The second bottle from this ‘cache’. The nose is completely lovely; a reasonabe depth but sweet and understatedly creamy. The fruit doesn’t (at least to start with) show any of the roasted character I noted with bottle 1. Silky and clean, the last impression is a little astringency though not much obvious tannin to support that. Mineral and with good acidity – the mouthwatering flavour lasts long in the mouth but always majoring on the mineral. Not super-intense, but certainly enjoyable.
Medium colour. There is a hint of roasted to the fruit but generally this is not so bad, rounded with a faint pot-pourri note. The fruit is ripe enough and actually shows a good mineral tension; not the last word in intensity, but not bad either. The acidity is just fine and you can still get a few grains of tannin too. Probably not an exceptional Bonnes-Mares, but a nice enough bottle.
The bottle is a heavy one – statement bottles are not just the current bling. The capsule spins and the cork comes out in almost 3 pieces – fortunately none into the bottle. On pouring there’s quite a mahogany caste to this wine, but it looks to retain a nice core of of clear red colour in the glass. The nose starts quite understatedly, a little sweet musk, low-level turned leaves – perhaps there’s something to be said for flash pasteurisation in killing the brett. Slightly thick texture, the acidity starts with a slighly harsh edge but I’m impressed by the burst of energy and flavour in the mid-palate. If I’m honest the acidity adds a touch of austerity rather than delivering a mortal wound, though I’m not convinced enough to splash the cash for the meaining bottle. The last third is consumed on day two and if not perfect, it’s just a little softened with a chocolate depth and it lingers well. I’d rebuy on day two…
Medium, medium-minus colour – some amber at the rim. The nose starts with fungus and undergrowth to be replaced in short-order by dense, chocolate coated red fruits. The acidity starts a little pronounced, but also that slightly discordant note quickly fades. It’s fresh with a lovely burst of flavour in the mid-palate and still a rasp of tannin too. Good length. It has a hint of the rustic, but was devoured – a super bottle.
Medium, medium-plus colour. High tones over a creamy base – slowly evolves cream before finally a little ripe fruit peaks through. A quiet entry builds in the mouth. Round and with (for the first time) creamy fruit. This has super length and still some tannin to resolve – a little plump, but excellent.
A penetrating and wide nose. There’s good depth and only faint brioche. The nose bit-by-bit improves and improves, eventually giving a little caramel.
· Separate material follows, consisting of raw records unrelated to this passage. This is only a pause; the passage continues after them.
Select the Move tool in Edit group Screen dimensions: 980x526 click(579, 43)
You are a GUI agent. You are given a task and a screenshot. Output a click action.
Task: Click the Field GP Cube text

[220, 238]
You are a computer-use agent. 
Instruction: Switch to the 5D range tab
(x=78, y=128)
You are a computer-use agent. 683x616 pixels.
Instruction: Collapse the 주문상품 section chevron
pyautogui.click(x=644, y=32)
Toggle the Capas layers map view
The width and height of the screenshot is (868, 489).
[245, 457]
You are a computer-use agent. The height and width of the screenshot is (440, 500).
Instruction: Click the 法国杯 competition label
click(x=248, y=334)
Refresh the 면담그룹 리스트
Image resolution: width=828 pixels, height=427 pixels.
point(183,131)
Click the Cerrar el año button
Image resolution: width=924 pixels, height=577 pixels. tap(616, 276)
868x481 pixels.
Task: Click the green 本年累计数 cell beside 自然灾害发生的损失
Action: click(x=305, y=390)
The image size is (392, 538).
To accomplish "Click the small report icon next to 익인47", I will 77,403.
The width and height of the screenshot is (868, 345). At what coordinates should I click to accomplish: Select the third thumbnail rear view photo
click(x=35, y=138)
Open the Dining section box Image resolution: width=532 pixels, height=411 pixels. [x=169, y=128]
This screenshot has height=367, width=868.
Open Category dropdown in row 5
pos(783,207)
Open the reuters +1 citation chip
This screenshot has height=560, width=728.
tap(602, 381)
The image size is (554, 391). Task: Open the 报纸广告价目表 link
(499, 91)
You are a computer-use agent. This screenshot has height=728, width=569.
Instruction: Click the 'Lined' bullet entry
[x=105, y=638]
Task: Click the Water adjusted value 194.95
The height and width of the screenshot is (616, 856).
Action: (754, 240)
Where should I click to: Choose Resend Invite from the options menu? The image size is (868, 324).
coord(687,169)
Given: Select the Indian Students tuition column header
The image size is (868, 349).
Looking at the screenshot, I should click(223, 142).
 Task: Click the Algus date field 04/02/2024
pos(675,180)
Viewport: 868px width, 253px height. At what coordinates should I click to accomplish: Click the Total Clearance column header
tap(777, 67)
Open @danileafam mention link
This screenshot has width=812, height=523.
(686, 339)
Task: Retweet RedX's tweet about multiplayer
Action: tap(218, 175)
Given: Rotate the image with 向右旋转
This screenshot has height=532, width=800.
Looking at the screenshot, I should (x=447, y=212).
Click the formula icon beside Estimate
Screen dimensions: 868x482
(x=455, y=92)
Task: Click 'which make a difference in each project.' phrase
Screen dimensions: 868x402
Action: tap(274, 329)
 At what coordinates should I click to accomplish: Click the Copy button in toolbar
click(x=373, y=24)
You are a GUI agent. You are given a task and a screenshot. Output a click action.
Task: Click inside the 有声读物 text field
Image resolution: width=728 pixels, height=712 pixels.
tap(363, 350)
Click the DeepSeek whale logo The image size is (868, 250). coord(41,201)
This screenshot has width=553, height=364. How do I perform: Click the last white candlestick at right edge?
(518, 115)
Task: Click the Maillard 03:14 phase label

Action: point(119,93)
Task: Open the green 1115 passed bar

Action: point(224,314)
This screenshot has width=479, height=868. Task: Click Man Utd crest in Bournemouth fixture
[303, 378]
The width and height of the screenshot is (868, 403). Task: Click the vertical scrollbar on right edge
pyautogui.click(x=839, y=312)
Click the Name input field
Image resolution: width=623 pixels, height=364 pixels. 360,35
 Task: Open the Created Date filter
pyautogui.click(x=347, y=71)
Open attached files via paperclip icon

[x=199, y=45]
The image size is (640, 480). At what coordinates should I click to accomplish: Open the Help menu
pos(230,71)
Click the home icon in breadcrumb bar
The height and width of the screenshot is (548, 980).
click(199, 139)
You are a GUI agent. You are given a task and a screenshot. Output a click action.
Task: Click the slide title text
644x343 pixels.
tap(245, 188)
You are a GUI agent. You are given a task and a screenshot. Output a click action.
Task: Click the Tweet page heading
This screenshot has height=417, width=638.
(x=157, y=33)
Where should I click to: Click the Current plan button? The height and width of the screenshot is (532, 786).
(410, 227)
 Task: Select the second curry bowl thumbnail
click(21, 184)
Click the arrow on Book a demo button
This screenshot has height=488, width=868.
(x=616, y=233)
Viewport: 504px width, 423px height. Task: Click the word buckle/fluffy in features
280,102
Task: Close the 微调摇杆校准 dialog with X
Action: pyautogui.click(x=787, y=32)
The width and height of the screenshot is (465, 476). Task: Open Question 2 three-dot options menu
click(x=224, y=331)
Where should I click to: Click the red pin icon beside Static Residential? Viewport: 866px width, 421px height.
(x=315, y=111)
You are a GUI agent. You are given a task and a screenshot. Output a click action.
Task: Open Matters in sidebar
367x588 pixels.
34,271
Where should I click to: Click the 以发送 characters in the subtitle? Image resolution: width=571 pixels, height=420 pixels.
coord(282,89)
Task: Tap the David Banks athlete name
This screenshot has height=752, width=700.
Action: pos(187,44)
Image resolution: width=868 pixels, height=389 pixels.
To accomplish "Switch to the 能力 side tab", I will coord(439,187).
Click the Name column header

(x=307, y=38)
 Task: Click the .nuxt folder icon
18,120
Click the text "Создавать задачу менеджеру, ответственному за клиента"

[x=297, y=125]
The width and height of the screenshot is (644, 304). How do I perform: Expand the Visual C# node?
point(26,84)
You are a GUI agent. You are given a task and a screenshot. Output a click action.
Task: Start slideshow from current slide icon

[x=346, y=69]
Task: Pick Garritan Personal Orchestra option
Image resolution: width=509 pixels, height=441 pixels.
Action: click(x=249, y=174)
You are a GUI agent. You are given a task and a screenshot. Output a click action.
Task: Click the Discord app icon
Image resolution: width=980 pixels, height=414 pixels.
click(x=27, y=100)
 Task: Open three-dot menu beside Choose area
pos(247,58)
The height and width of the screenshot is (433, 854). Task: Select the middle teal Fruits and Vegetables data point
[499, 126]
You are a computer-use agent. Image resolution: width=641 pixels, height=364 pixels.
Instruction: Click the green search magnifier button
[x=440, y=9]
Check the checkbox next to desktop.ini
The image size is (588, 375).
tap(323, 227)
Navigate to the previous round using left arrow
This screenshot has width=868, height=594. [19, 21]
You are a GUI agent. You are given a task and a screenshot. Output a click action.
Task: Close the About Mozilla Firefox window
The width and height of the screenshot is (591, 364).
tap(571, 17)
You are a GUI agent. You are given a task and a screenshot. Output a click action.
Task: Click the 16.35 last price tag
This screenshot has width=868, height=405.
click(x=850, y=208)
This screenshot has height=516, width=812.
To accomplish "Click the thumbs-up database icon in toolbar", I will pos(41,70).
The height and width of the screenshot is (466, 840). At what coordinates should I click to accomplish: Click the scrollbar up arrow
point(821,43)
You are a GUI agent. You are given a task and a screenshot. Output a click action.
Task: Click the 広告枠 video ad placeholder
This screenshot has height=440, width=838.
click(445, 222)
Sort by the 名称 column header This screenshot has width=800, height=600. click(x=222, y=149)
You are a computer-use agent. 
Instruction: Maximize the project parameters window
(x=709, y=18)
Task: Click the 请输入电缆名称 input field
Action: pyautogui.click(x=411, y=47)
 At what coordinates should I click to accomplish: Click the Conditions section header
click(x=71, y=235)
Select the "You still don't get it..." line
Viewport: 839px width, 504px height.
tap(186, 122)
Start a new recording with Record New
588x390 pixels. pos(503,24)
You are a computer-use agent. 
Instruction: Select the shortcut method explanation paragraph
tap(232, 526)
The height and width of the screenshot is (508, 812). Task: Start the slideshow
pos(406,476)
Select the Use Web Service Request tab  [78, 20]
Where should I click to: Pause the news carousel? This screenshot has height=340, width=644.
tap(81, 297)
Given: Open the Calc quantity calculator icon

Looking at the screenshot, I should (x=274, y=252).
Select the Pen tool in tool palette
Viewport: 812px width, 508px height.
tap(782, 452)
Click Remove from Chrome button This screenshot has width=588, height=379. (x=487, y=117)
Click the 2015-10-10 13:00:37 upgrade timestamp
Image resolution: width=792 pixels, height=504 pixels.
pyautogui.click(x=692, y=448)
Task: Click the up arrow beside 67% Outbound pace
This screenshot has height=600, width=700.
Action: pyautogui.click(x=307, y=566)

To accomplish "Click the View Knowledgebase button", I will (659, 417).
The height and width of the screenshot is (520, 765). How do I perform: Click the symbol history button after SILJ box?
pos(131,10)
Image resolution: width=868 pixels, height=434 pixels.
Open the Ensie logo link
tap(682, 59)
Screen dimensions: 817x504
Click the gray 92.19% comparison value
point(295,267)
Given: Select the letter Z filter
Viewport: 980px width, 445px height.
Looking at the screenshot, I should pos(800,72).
The palate is polished smooth and gives a very impressive, slightly creamy length. There is the merest trace of oxidation on the palate, but even for oxidation-averse me, it is additive to the complexity. Expands very nicely on the palate in an understated but highly impressive way. Very, very long with a little lime in the finish. Simply fantastic villages.
The nose is reasonably toasty, some width and a little spent match (gunflint) – but relatively primary for all that. Given time the glass fills with aromas and added complexity. The palate has understated entry, is wonderfully intense in the mid-palate – but I’m no fan of a flavour profile that (for me) from time to time hints at taint – I must have been wrong because it faded rather than got worse. On its own I’m still unconvinced, but this wine transformed with food (scallops) it became as polished as the 89 villages, alone it’s merely very good.
Medium colour. The nose starts wide, high-toned and mineral with a hint of damp cellar – given time there is a red, plummy fruit aspect and eventually it soars from the glass, showing faint stemmy notes – super. The palate has slightly prickly acidity, reasonable width and considerable length – but needs leaving in the glass a little longer for pleasure. The prickly edge softens and the palate becomes quite complex. Pretty good on the palate, super aromatics.